● TO DO
Each entry here is to be restated word for word.

# # # #

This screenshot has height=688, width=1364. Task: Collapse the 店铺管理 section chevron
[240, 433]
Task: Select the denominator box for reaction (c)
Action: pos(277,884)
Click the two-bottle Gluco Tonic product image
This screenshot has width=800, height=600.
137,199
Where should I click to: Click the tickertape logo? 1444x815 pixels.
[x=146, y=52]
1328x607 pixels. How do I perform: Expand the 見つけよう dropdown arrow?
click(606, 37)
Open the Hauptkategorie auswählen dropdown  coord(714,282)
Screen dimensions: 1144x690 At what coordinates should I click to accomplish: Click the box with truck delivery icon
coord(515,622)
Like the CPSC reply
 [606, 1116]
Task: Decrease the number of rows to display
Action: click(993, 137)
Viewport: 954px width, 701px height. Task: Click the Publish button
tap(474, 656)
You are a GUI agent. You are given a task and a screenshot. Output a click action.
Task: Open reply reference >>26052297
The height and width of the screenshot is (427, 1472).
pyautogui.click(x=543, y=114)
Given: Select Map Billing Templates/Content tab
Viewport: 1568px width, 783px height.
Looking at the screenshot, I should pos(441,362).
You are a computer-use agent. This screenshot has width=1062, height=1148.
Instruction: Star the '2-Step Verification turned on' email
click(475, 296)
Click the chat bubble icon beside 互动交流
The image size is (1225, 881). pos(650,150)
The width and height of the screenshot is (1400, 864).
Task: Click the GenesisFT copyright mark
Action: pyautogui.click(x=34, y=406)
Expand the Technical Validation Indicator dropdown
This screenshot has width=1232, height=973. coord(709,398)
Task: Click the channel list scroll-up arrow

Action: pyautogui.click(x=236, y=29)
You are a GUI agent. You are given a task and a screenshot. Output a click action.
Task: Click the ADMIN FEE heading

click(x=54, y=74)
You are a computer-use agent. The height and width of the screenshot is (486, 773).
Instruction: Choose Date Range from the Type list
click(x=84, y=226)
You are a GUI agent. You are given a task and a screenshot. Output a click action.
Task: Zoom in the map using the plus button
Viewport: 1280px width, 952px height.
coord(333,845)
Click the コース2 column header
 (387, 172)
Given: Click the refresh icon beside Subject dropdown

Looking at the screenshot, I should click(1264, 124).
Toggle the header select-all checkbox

# # # #

● SOLUTION FOR THIS PROBLEM
This screenshot has height=688, width=1364. Task: Collapse the 店铺管理 section chevron
[240, 433]
Task: Select the denominator box for reaction (c)
Action: pos(277,884)
Click the two-bottle Gluco Tonic product image
This screenshot has width=800, height=600.
137,199
Where should I click to: Click the tickertape logo? 1444x815 pixels.
[x=146, y=52]
1328x607 pixels. How do I perform: Expand the 見つけよう dropdown arrow?
click(606, 37)
Open the Hauptkategorie auswählen dropdown  coord(714,282)
Screen dimensions: 1144x690 At what coordinates should I click to accomplish: Click the box with truck delivery icon
coord(515,622)
Like the CPSC reply
 [606, 1116]
Task: Decrease the number of rows to display
Action: click(993, 137)
Viewport: 954px width, 701px height. Task: Click the Publish button
tap(474, 656)
You are a GUI agent. You are given a task and a screenshot. Output a click action.
Task: Open reply reference >>26052297
The height and width of the screenshot is (427, 1472).
pyautogui.click(x=543, y=114)
Given: Select Map Billing Templates/Content tab
Viewport: 1568px width, 783px height.
Looking at the screenshot, I should pos(441,362).
You are a computer-use agent. This screenshot has width=1062, height=1148.
Instruction: Star the '2-Step Verification turned on' email
click(475, 296)
Click the chat bubble icon beside 互动交流
The image size is (1225, 881). pos(650,150)
The width and height of the screenshot is (1400, 864).
Task: Click the GenesisFT copyright mark
Action: pyautogui.click(x=34, y=406)
Expand the Technical Validation Indicator dropdown
This screenshot has width=1232, height=973. coord(709,398)
Task: Click the channel list scroll-up arrow

Action: pyautogui.click(x=236, y=29)
You are a GUI agent. You are given a task and a screenshot. Output a click action.
Task: Click the ADMIN FEE heading

click(x=54, y=74)
You are a computer-use agent. The height and width of the screenshot is (486, 773).
Instruction: Choose Date Range from the Type list
click(x=84, y=226)
You are a GUI agent. You are given a task and a screenshot. Output a click action.
Task: Zoom in the map using the plus button
Viewport: 1280px width, 952px height.
coord(333,845)
Click the コース2 column header
 (387, 172)
Given: Click the refresh icon beside Subject dropdown

Looking at the screenshot, I should click(1264, 124).
Toggle the header select-all checkbox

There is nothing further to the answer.